Die bis zu den Wahlen am Montag amtierende
Militärregierung, die sich am 19. September 2006 an die
Macht geputscht hatte, habe Friedensinitiativen versprochen,
jedoch den Ankündigungen keine Taten folgen lassen. Der nun
abgewählte Premierminister General Surayud Chulanont habe
sich sogar für mehrere Massaker der Armee an Muslimen im
Süden Thailands entschuldigt.
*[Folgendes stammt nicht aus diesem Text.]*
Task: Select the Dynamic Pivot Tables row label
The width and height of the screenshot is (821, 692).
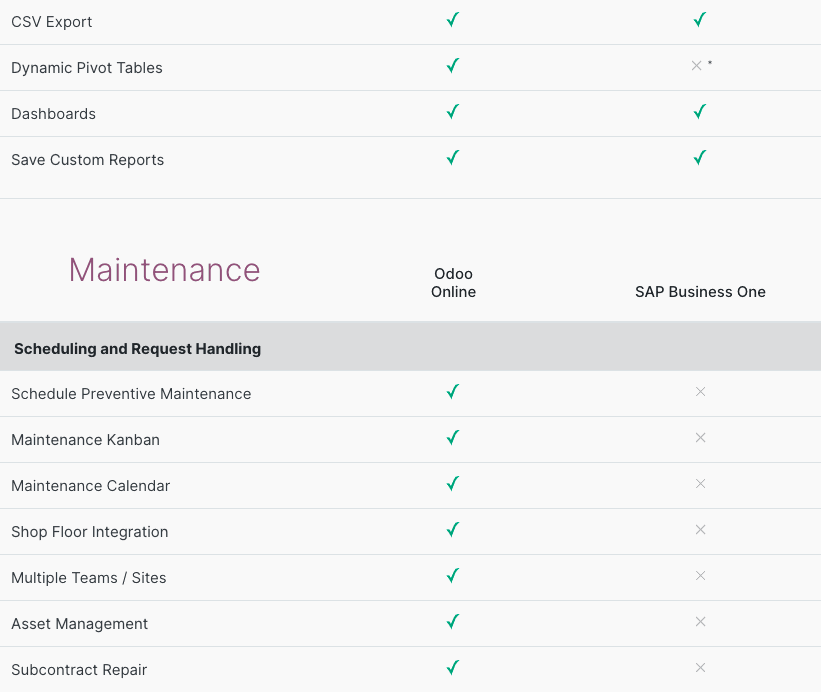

Doch auch er habe weiterhin
auf eine "militärische Lösung" des Konflikts gesetzt
und neuerliche Übergriffe von Soldaten auf Zivilisten nicht
verhindert.
"Die Probleme in Südthailand sind hausgemacht", sagte
Delius, "Der Hinweis der Militärregierung auf
mutmaßliche Verbindungen der Rebellen mit der
Terrorbewegung El Kaida ist absolut irreführend." Seit
Jahrzehnten klage die dort lebende muslimische malaiische
Minderheit, die vier Prozent der 64 Millionen Bürger
Thailands stelle, über Diskriminierung und die
Vernachlässigung Südthailands durch die
Zentralregierung. "Solange man in Bangkok noch nicht einmal frei
über eine Autonomie für den Süden des Landes reden
darf, gibt es kaum Perspektiven für eine friedliche
Lösung des Konflikts", erklärte Delius.